----- EXCERPT PROVIDED

Studio album by Cozz
- Released: October 3, 2014
- Recorded: 2014
- Genre: Hip-hop
- Length: 42:42
- Labels: Dreamville; Interscope;
- Producers: Divenchi; Meez; Mike Adam; Trauma Tone;

Cozz chronology
|  | Cozz & Effect (2014) | Nothin Personal (2016) |

Singles from Cozz & Effect
- "Dreams" Released: February 27, 2014; "Cody Macc" Released: September 30, 2014; "I'm Tha Man" Released: January 26, 2015; "Knock Tha Hustle" Released: March 26, 2015;

= Cozz & Effect =

Cozz & Effect is the debut studio album by American rapper Cozz. It was released on October 3, 2014, through Dreamville/Interscope Records. Production was handled by Meez, Trauma Tone, Divenchi and Mike Adam. It features guest appearances from Bas, Enimal, Free Akrite and J. Cole.

In the United States, the album peaked at number 31 on the Top R&B/Hip-Hop Albums and number 17 on the Top Rap Albums charts.

----------
----- DATA PROVIDED

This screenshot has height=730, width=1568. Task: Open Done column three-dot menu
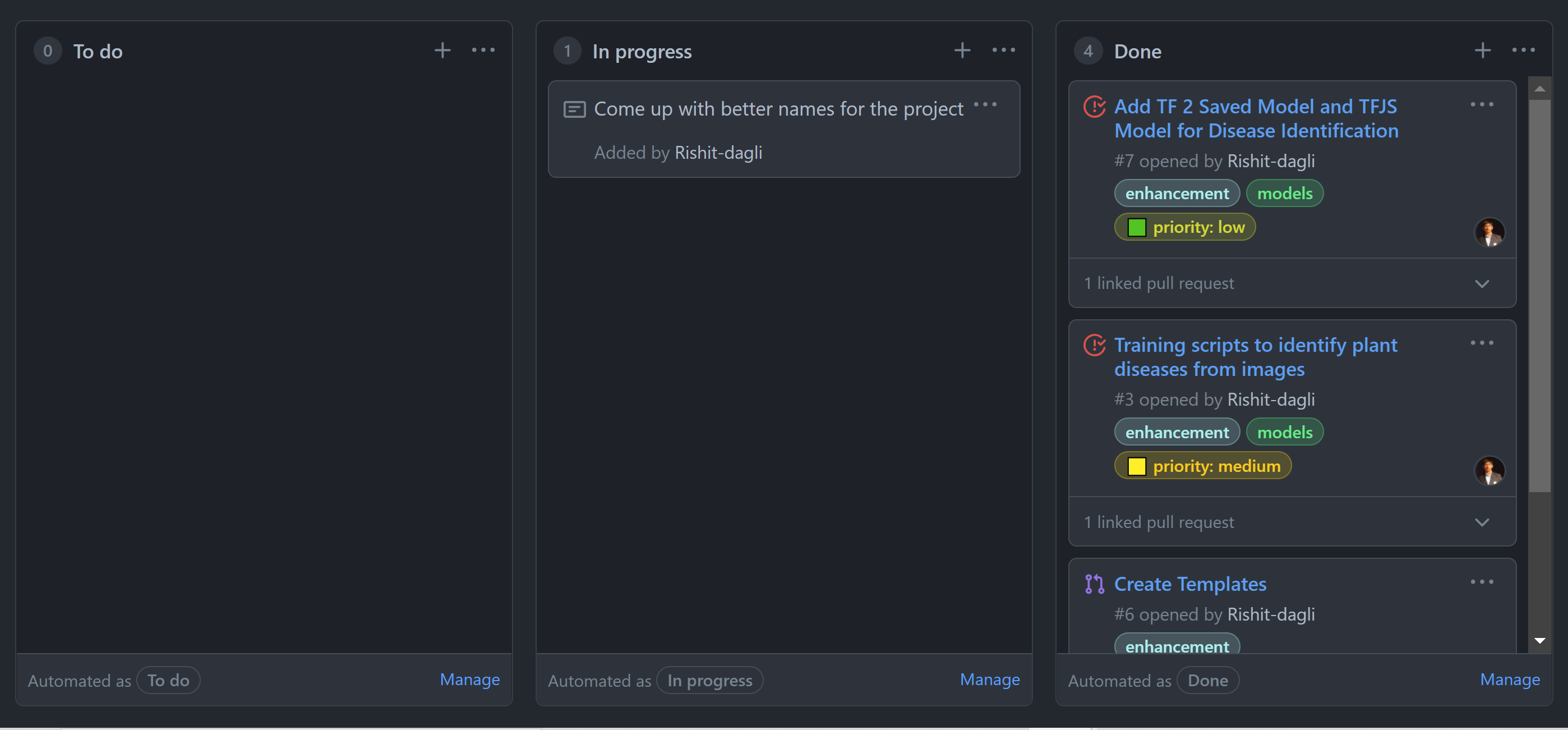(x=1523, y=50)
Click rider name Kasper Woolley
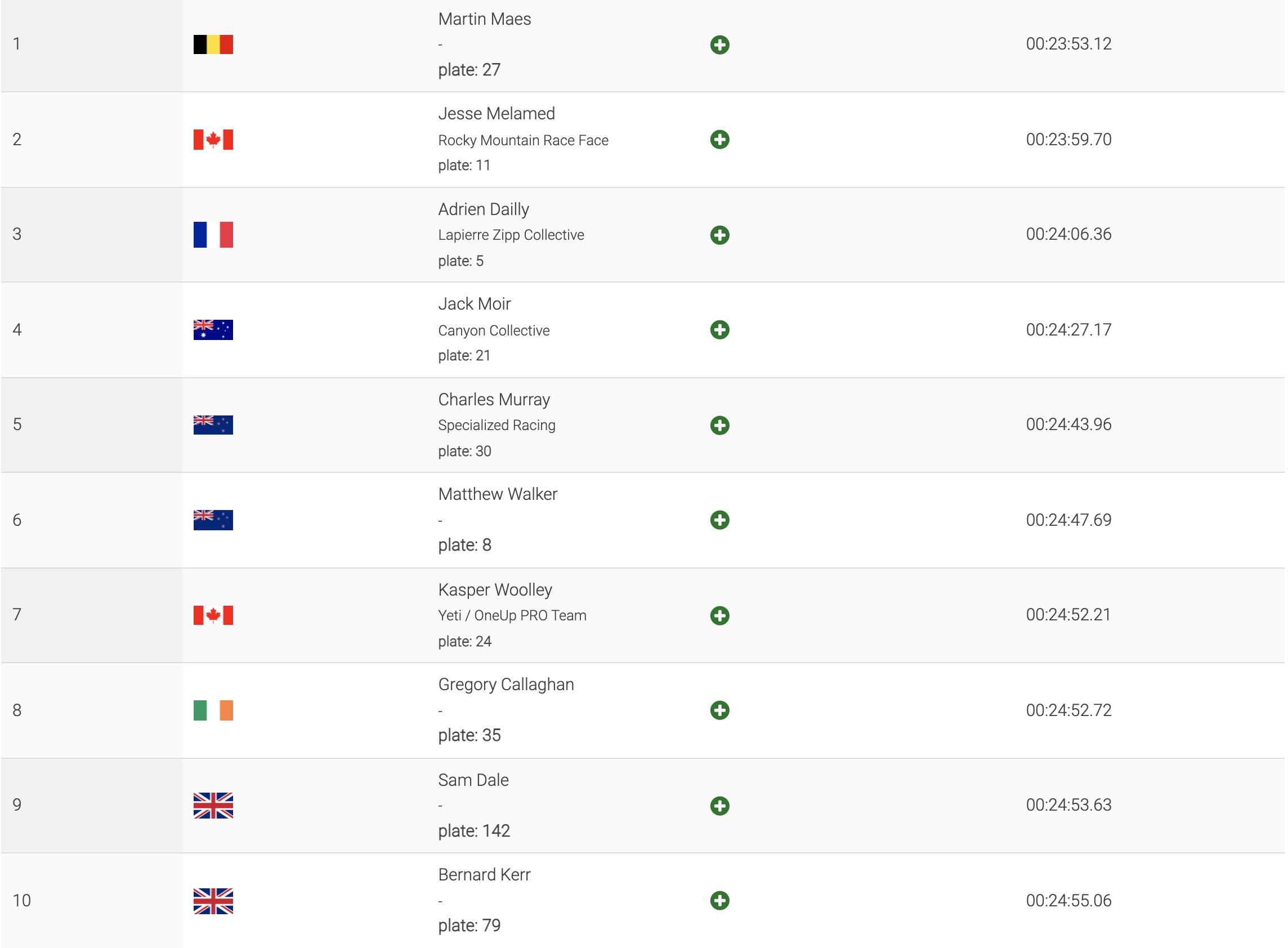Screen dimensions: 1288x948 click(495, 590)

----------

## TASK DIRECTIONS
Reproduce the entire text on the Cozz & Effect album word for word. The listing has no connection to the text about the Cozz album.

## RESPONSE BELOW
Studio album by Cozz
- Released: October 3, 2014
- Recorded: 2014
- Genre: Hip-hop
- Length: 42:42
- Labels: Dreamville; Interscope;
- Producers: Divenchi; Meez; Mike Adam; Trauma Tone;

Cozz chronology
|  | Cozz & Effect (2014) | Nothin Personal (2016) |

Singles from Cozz & Effect
- "Dreams" Released: February 27, 2014; "Cody Macc" Released: September 30, 2014; "I'm Tha Man" Released: January 26, 2015; "Knock Tha Hustle" Released: March 26, 2015;

= Cozz & Effect =

Cozz & Effect is the debut studio album by American rapper Cozz. It was released on October 3, 2014, through Dreamville/Interscope Records. Production was handled by Meez, Trauma Tone, Divenchi and Mike Adam. It features guest appearances from Bas, Enimal, Free Akrite and J. Cole.

In the United States, the album peaked at number 31 on the Top R&B/Hip-Hop Albums and number 17 on the Top Rap Albums charts.